One of the most common questions I’m asked is how I make trees on my cards with scenes. That’s a bit of a toughie to explain….but I have a different answer for you now. And I’m so stoked!

Painting Perfect Trees (Bob Ross??)

Watercoloring trees just became *so* easy. Hero Arts created two layering stamp sets for two kinds of trees; they’re intended to stamp Christmas trees and fall trees*- but think of them as maples and pines and you’ll see lots more year-round possibilities! You can make wonderful scenes now with these….and I’m here to show you how! Watch the video below, or click HERE to see it in HD on YouTube.

*These stamps are flying out of stock everywhere. As soon as they’re back in, I’ll let you know!
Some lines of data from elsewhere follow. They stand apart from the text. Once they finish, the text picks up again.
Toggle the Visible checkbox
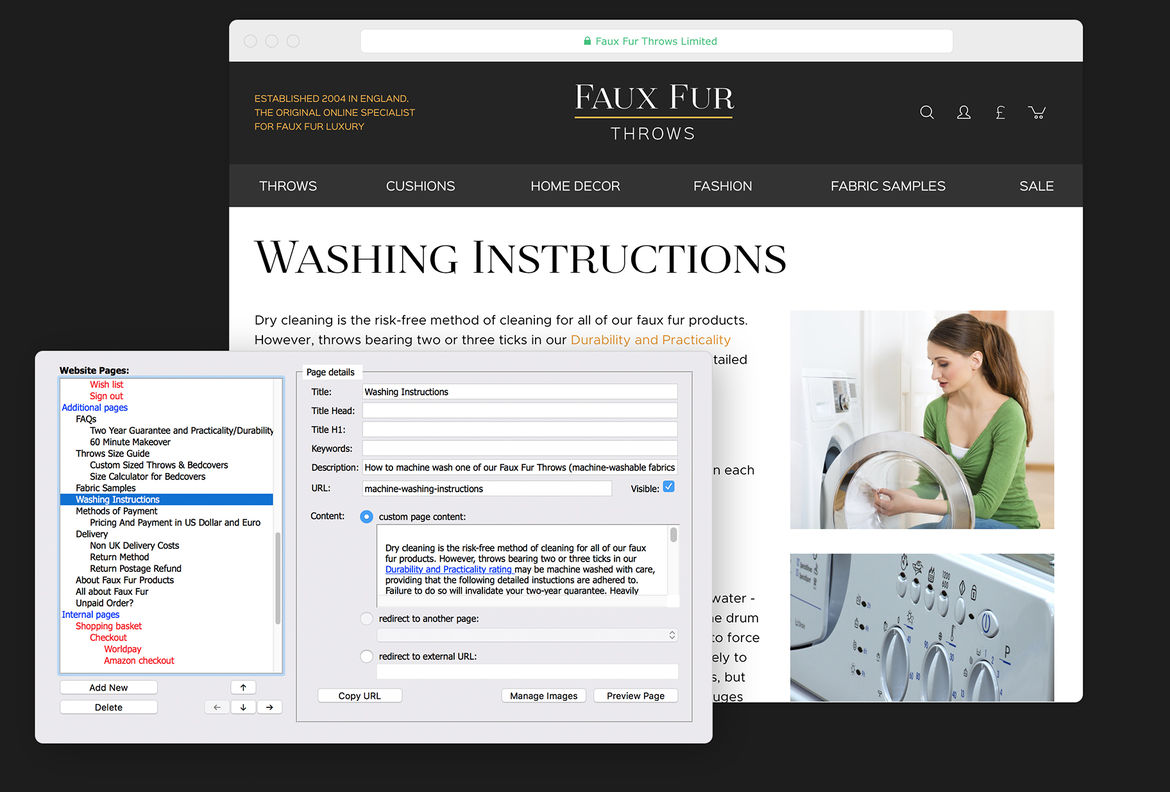 click(669, 487)
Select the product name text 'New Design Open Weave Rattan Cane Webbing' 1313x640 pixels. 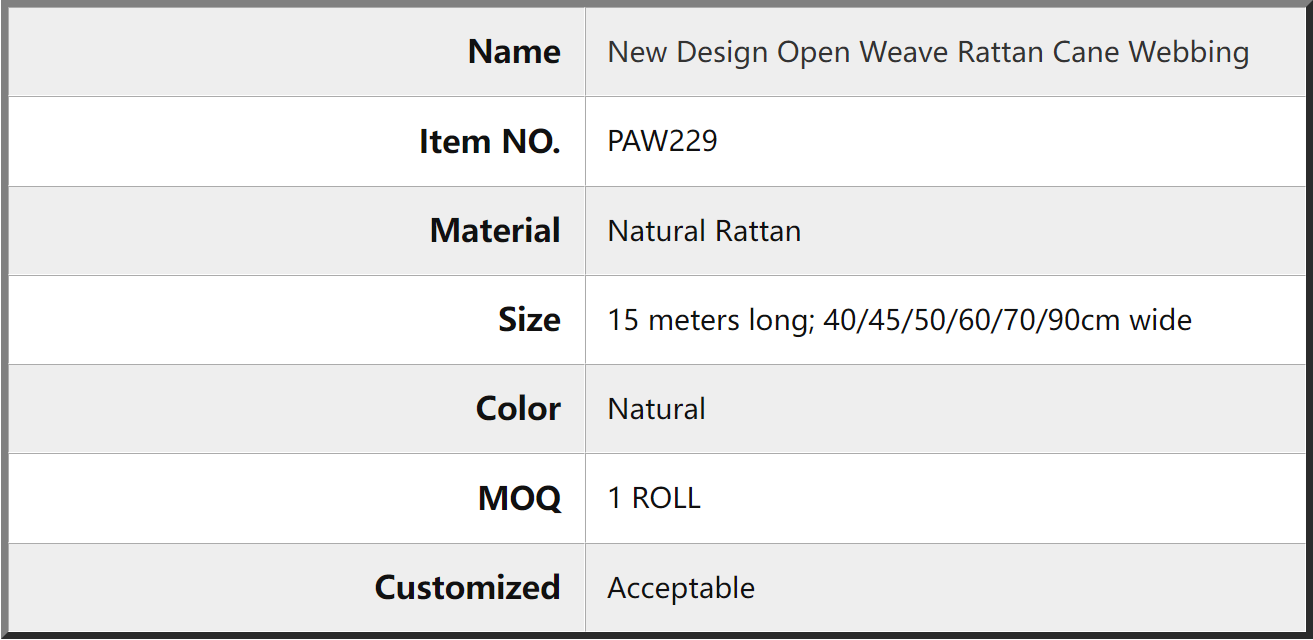[928, 53]
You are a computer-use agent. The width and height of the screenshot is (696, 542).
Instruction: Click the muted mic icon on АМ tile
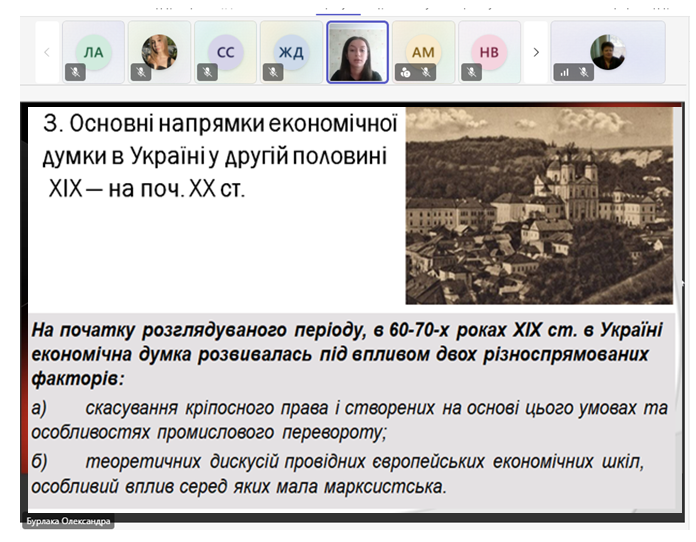tap(426, 72)
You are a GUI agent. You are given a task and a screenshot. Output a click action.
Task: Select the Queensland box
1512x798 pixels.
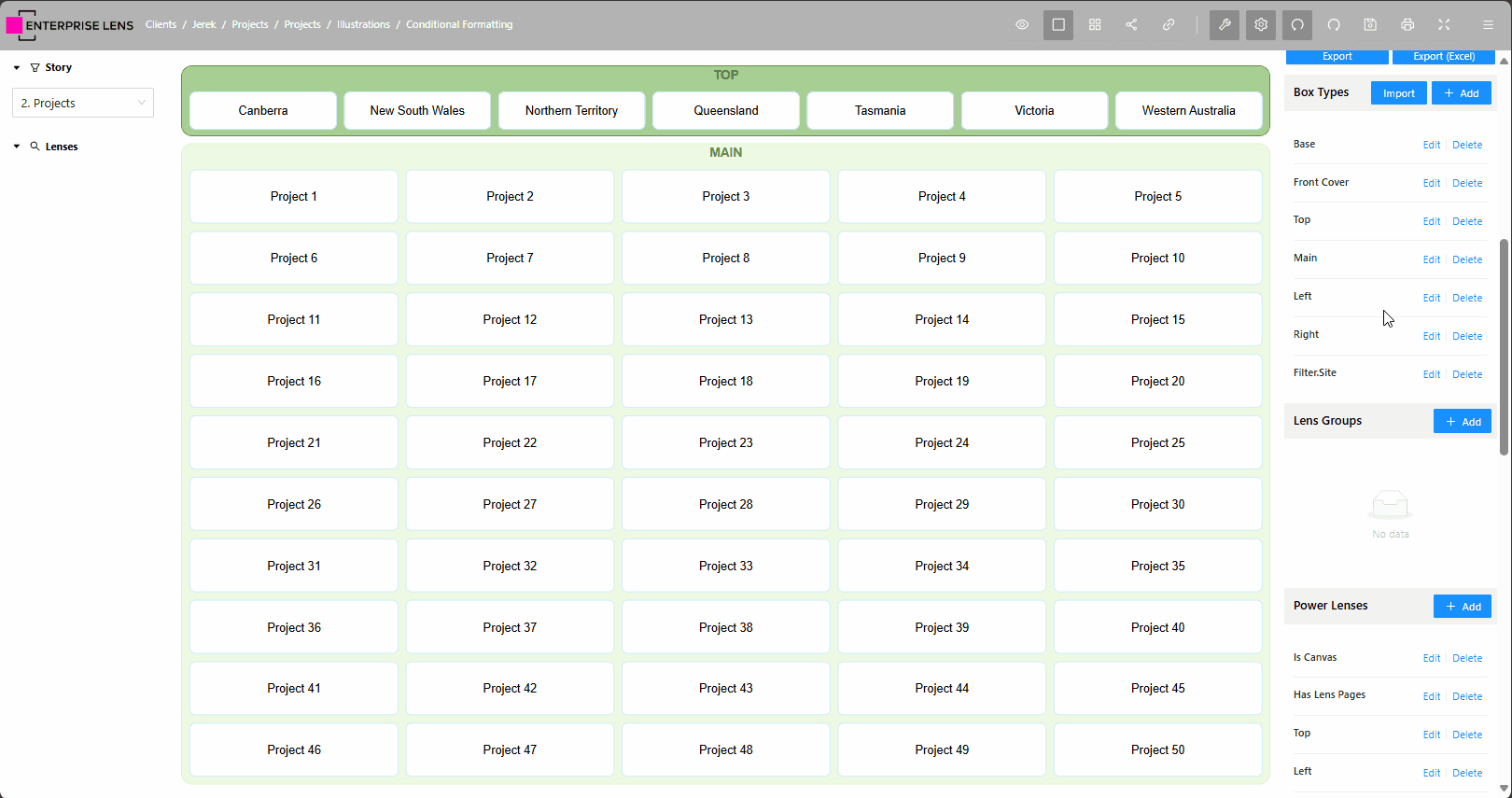(725, 111)
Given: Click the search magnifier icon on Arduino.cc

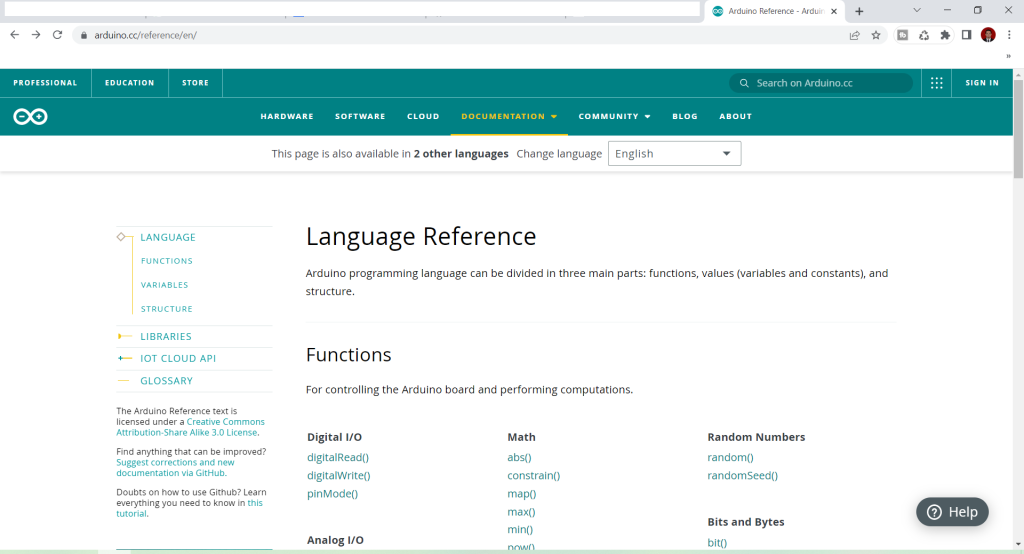Looking at the screenshot, I should [x=744, y=83].
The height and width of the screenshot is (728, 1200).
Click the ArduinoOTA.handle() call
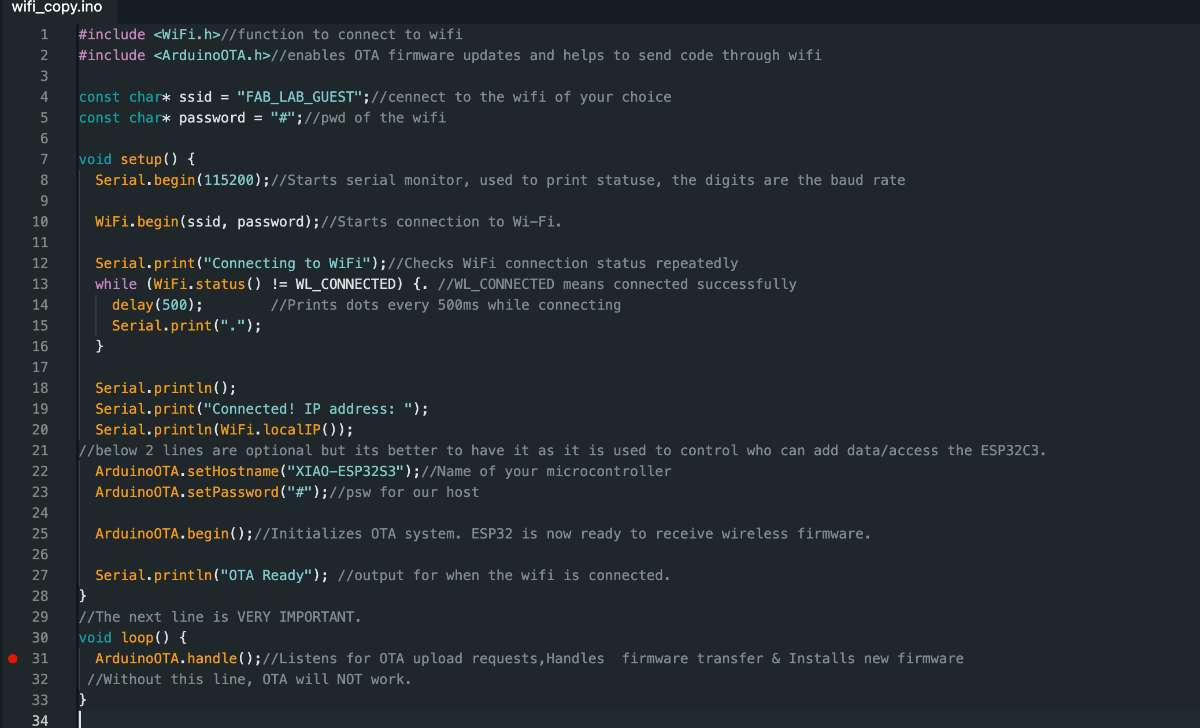178,658
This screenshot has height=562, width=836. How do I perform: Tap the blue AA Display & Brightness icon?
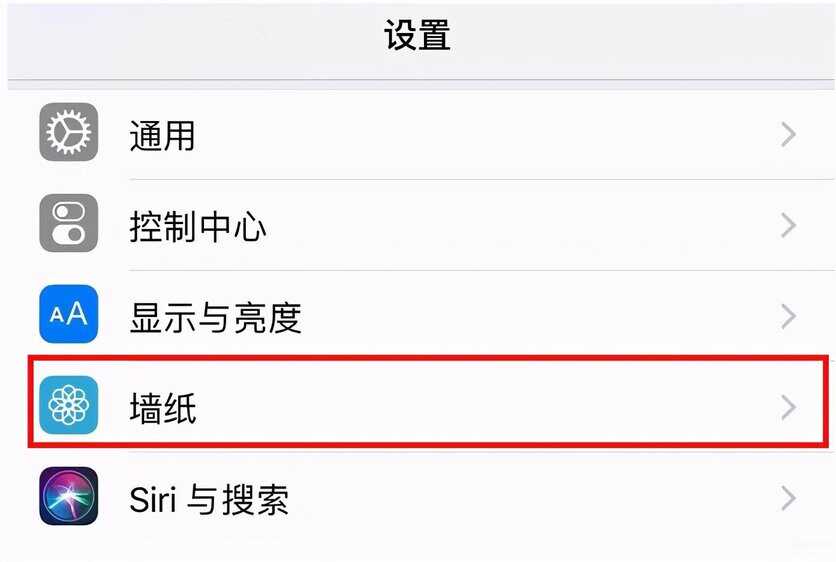(69, 315)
Be sure to subscribe!

These actually *are* as easy as they look. At least the single tree in both stamp sets! It’ll take practice to get scenes going, but you can do it…I have confidence in you!

Sandy Allnock Fall Trees

These fall trees can transform so easily into spring trees. Just stamp all but one of the stamps in a variety of greens, then watercolor them to create the green tree. When it’s dry (for hard-edged flowers) or damp (for soft-edged flowers), stamp the one with the big dots in a floral color like a pink or purple. Ba da boom, ba da bing, you’ve got a little tree for spring!

Sandy Allnock Christmas Trees

We’re always looking for good images for guys too, right? Make some trees on a card for them too! Pines are unisex – keep the design clean, or add a deer or an eagle, and you’ve got a great masculine card!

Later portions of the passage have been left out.